Bilge bir kişi mutluluğun kişinin içinde olduğunu bilir ve mutluluğu dışarıda değil, kendinde arar. Daha kendini bilmese bile, aradıkça zamanla kendini de başkalarında bulur. Ve şu anlayışa gelir, başkalarında gördüğüm tüm eksiklikler ve hatalar aslında bende de var. Aynı zamanda kendimde gördüğüm tüm yücelikler ve güzellikler de başkalarındadır. Buradan kendisinin dışında gördüğü her şeyin aslında içinde olduğu ve her şeyin aslında bir olduğu anlayışına varır.

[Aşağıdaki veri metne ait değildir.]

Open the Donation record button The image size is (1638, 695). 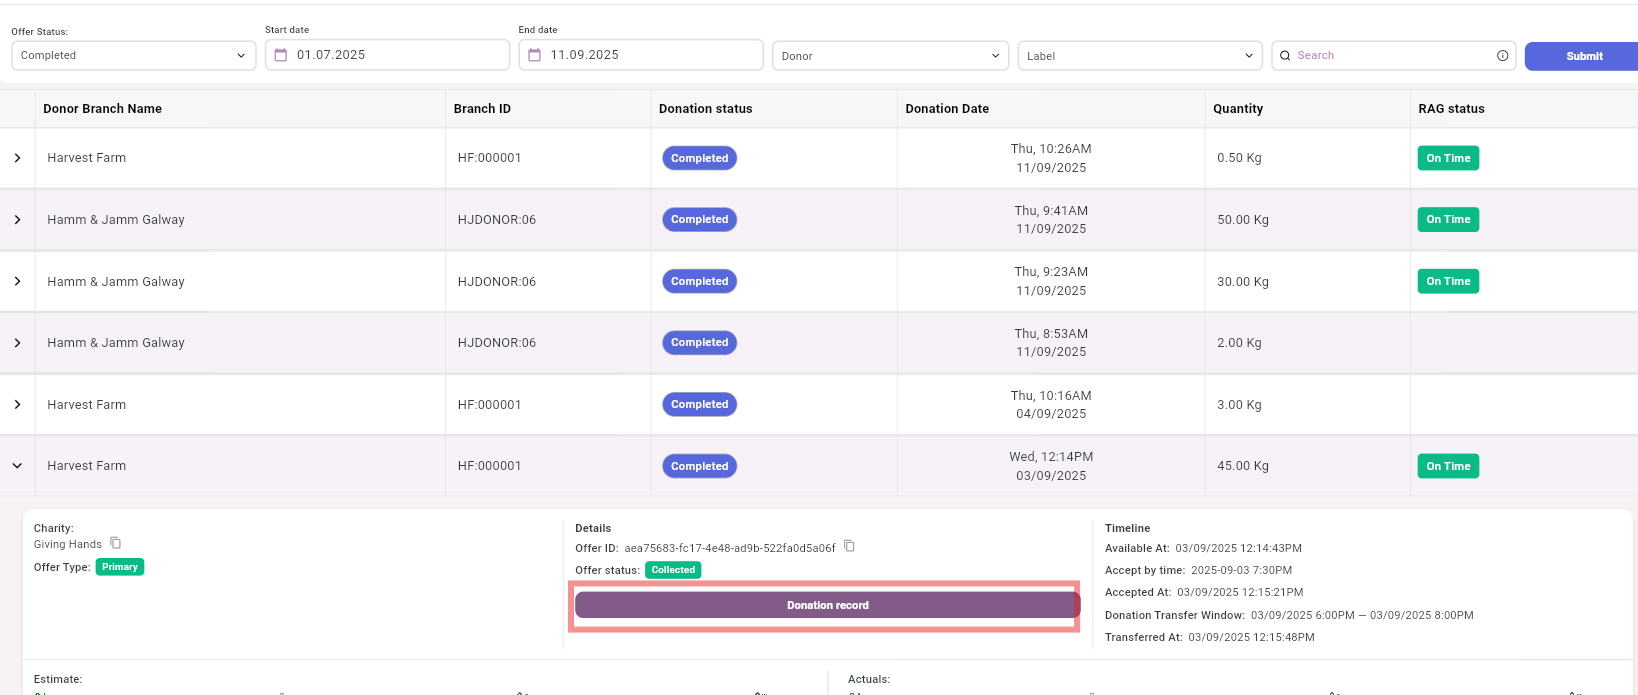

Ego kişiye kesinlikle bunu göstermek istemez. Kendisi en iyidir, tüm başarılar ve erdemlikler kendindedir. Tüm doğrular kendinde, tüm hatalar da başkalarındadır. Bu şekilde büyüdüğünü zannettirir sana. Halbuki kendinde olan tüm eksiklikleri görebilmek büyütür adamı. Başkalarının güzelliklerini ve erdemlerini görebilmek de büyütür adamı, çünkü bilir ki onlardaki aynı zamanda kendindedir.
Tüm çirkinlikleri ve güzellikleri içinde barındırdığını, tüm dünyayı ve doğayı içinde barındırdığını bilen adama ne mutlu. Doğanın kanunlarını idrak etmiş kişi tüm sistemi görmeye başlar ve kendini de, doğanın bir parçası olarak, ekip biçeceği bir tarla haline dönüştürür. Ekmek ve işlemek istediği tüm güzellikleri alır, istemediği tüm gereksiz otları da söküp atar ve yerine meyveler ve çiçekler eker. Her şeyi içinde görebilen kişinin ekip biçeceği tarlası ufak bir alan olmaktan çıkar ve kendinden kocaman, güzel bir dünya yapar. Böylece içinde yaşamaya değer bir dünya yaratmış olur. İnsanlar dünyayı güzelleştirmek istiyorlar fakat değişimi hep dışarıda yapmaya çalışıyorlar. Her bir insan kendi dünyasını verimli bir toprağa dönüştürseydi, her birimizin dünyası ve bir bütün olarak tümümüzün Dünyası bugün çok daha farklı olurdu.